There were a number of features to OpenScape Mobile that we believed were worthy of the Enterprise App Award, including seamless call handover between desk phone, Wi-Fi network and cell phone, as well as support for HD audio over Wi-Fi. A big step toward convincing enterprises of the value of the new mobile platforms will be demonstration of the robust performance and functionality; with OpenScape Mobile, it’s clear that the big step is at or near reality.
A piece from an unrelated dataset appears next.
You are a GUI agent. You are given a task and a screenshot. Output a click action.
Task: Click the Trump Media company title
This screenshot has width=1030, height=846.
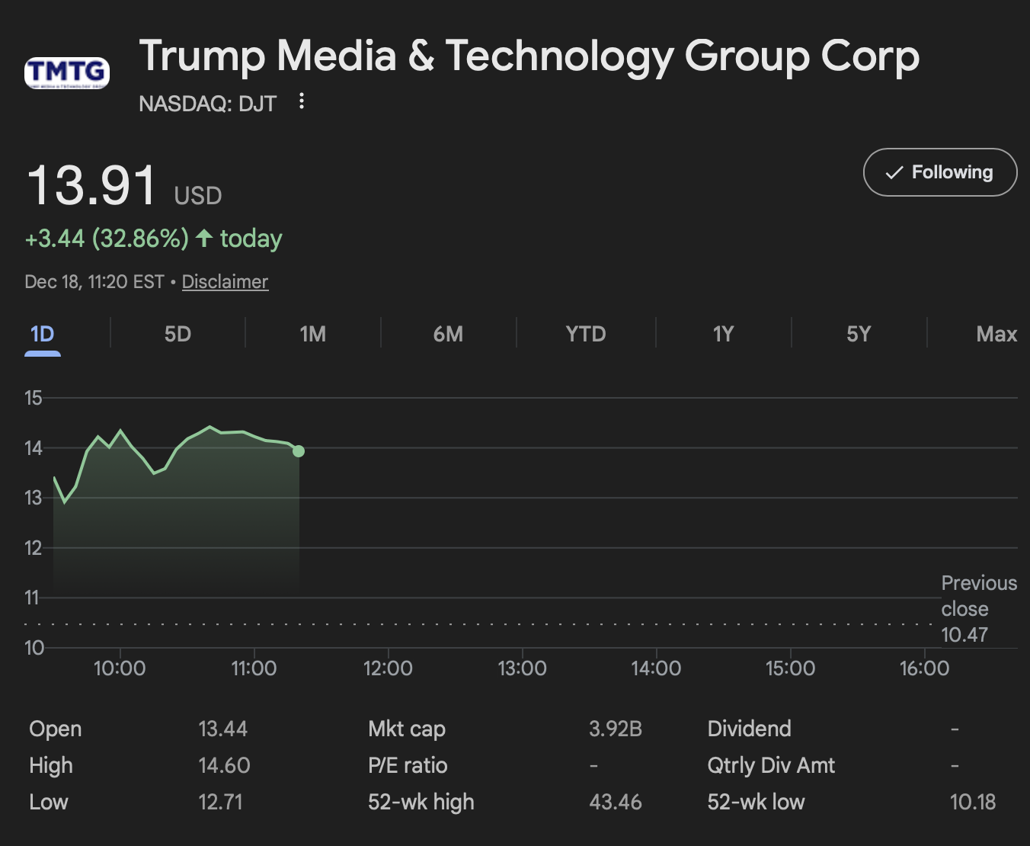tap(529, 56)
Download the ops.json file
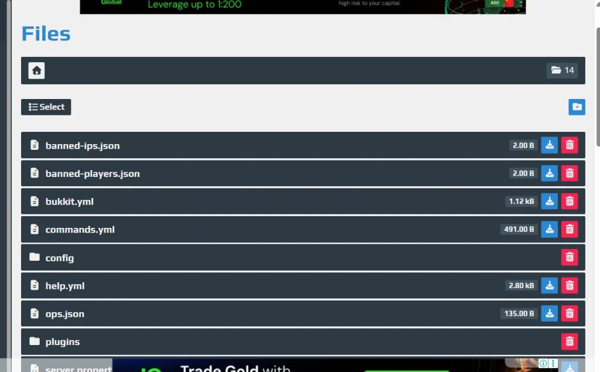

Citrix, Digium and Siemens Enterprise Communications have set the bar for technology vendors that partner with the channel when it comes to driving value into mobile solutions. They each have demonstrated that putting technology onto an iPhone or a Droid, for example, doesn’t mean there needs to be compromises in functionality, performance, form or security.
In the coming months and quarters, and over the next year, we expect many more enterprise mobility solutions to be driven by both large and small vendors -- including vendors that haven’t even yet gone into business. In fact, in a UBM Channel survey of almost 400 solution providers, conducted earlier this year, more than four in 10 solution providers said they expect to be providing iPads in customer engagements in the next two years, with more than six in 10 expecting to provide tablets from other platforms to customers by 2013.
So with most of the channel ready to take aim at enterprise mobility solutions, vendors would be wise to follow the lead of Citrix, Digium and Siemens Enterprise Communications.